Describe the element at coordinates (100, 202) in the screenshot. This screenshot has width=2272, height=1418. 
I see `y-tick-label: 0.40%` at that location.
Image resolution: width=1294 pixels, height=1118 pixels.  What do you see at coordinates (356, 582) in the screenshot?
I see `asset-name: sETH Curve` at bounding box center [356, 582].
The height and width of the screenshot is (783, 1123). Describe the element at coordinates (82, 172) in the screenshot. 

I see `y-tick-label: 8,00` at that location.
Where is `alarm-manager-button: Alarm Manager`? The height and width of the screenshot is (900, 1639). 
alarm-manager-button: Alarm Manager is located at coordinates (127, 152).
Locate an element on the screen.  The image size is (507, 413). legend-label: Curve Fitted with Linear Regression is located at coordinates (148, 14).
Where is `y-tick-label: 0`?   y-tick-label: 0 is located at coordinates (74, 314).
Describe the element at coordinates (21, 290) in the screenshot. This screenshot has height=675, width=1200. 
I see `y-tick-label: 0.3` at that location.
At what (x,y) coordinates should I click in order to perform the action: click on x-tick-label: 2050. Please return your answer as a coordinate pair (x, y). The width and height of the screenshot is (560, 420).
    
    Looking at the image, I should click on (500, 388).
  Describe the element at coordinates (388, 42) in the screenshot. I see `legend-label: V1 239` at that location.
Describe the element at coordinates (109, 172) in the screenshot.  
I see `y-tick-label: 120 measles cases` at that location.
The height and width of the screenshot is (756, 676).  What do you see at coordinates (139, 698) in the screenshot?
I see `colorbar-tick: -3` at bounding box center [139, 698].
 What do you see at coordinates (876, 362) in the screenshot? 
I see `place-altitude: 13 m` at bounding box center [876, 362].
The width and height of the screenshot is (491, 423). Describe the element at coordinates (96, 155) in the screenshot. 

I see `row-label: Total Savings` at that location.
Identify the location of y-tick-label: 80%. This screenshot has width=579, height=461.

####

[TASK]
Write out all of the data above again, line for line, with no changes.

[RESULT]
Describe the element at coordinates (100, 202) in the screenshot. This screenshot has width=2272, height=1418. 
I see `y-tick-label: 0.40%` at that location.
Image resolution: width=1294 pixels, height=1118 pixels.  What do you see at coordinates (356, 582) in the screenshot?
I see `asset-name: sETH Curve` at bounding box center [356, 582].
The height and width of the screenshot is (783, 1123). Describe the element at coordinates (82, 172) in the screenshot. 

I see `y-tick-label: 8,00` at that location.
Where is `alarm-manager-button: Alarm Manager`? The height and width of the screenshot is (900, 1639). 
alarm-manager-button: Alarm Manager is located at coordinates (127, 152).
Locate an element on the screen.  The image size is (507, 413). legend-label: Curve Fitted with Linear Regression is located at coordinates (148, 14).
Where is `y-tick-label: 0`?   y-tick-label: 0 is located at coordinates (74, 314).
Describe the element at coordinates (21, 290) in the screenshot. This screenshot has height=675, width=1200. 
I see `y-tick-label: 0.3` at that location.
At what (x,y) coordinates should I click in order to perform the action: click on x-tick-label: 2050. Please return your answer as a coordinate pair (x, y). The width and height of the screenshot is (560, 420).
    
    Looking at the image, I should click on (500, 388).
  Describe the element at coordinates (388, 42) in the screenshot. I see `legend-label: V1 239` at that location.
Describe the element at coordinates (109, 172) in the screenshot.  
I see `y-tick-label: 120 measles cases` at that location.
The height and width of the screenshot is (756, 676).  What do you see at coordinates (139, 698) in the screenshot?
I see `colorbar-tick: -3` at bounding box center [139, 698].
 What do you see at coordinates (876, 362) in the screenshot? 
I see `place-altitude: 13 m` at bounding box center [876, 362].
The width and height of the screenshot is (491, 423). Describe the element at coordinates (96, 155) in the screenshot. 

I see `row-label: Total Savings` at that location.
Identify the location of y-tick-label: 80%. This screenshot has width=579, height=461.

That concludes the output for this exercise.